Iberoam.- El Banco Mundial insta a Latinoamérica a impulsar reformas estructurales para evitar la frustración social

ASUNCIÓN, 10 Dic. (Reuters/EP) -

El economista jefe del Banco Mundial para América Latina y el Caribe, Augusto de la Torre, ha instado este lunes a los países latinoamericanos a impulsar reformas estructurales para evitar la frustración social y ha advertido de que se enfrentan a un período de menor crecimiento económico y mayor volatilidad.

"Algunas de esas reformas deberían apuntar a crear empleos de calidad, mejorando la capacidad de las empresas para innovar y generando el vigor económico que muestran países como Corea del Sur o Taiwán", ha añadido De la Torre, que ha subrayado que "por ser un importante productor de materias primas, la región sufre los efectos de una caída en la demanda global".

El Banco Mundial estima que el crecimiento para el próximo año será de entre un 2,5 y un 3 por ciento, al menos tres puntos porcentuales por debajo del ritmo de hace cuatro años, según ha precisado el experto.

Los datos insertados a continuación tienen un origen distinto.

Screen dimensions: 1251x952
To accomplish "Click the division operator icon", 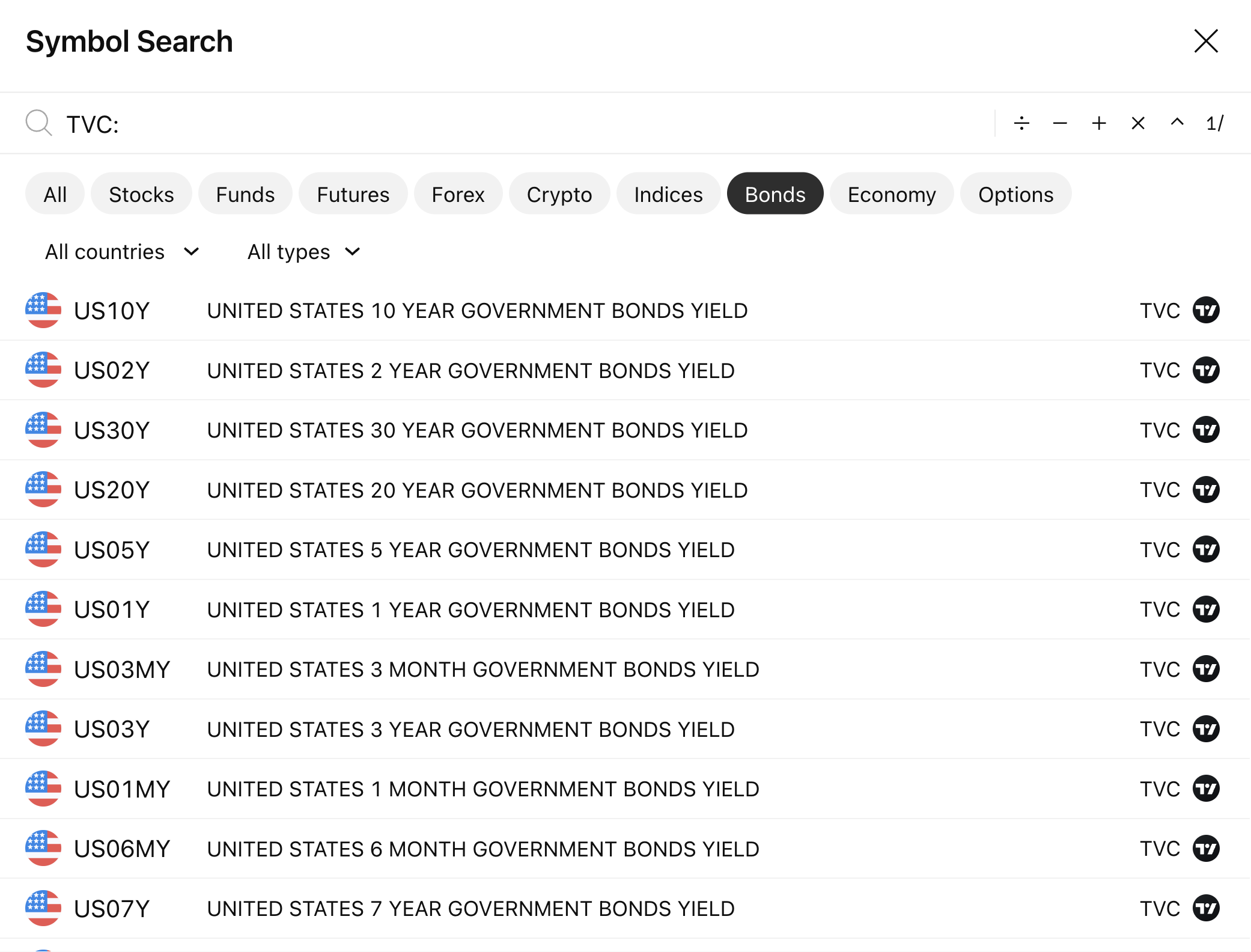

Por ello, insiste en que si no se hacen reformas "el crecimiento será más bajo y el progreso social que está experimentando la zona se va a estancar".

"Puede haber una ola enorme de frustración de las nuevas generaciones que pueden sentir que les puede ir mejor en la vida. Ahí el tema de la capacidad de generar empleos de buena calidad", ha apostillado el portavoz del Banco Mundial, que ha resaltado que "si Latinoamérica no encara las reformas estructurales pendientes, la región podría volver al pasado".

La reciente bonanza económica de América Latina alimentada por las materias primas permitió mejorar los índices macro, estabilizar la inflación en la mayoría de los países y lanzar programas sociales que sacaron a 70 millones de la pobreza.

"Puede ser que lo que pase a futuro es que hayamos alcanzado un salto de progreso social que se quedó estancado y luego entremos en una especie de trampa de bajo crecimiento, baja generación de empleo y bajo ahorro", ha concluido el economista.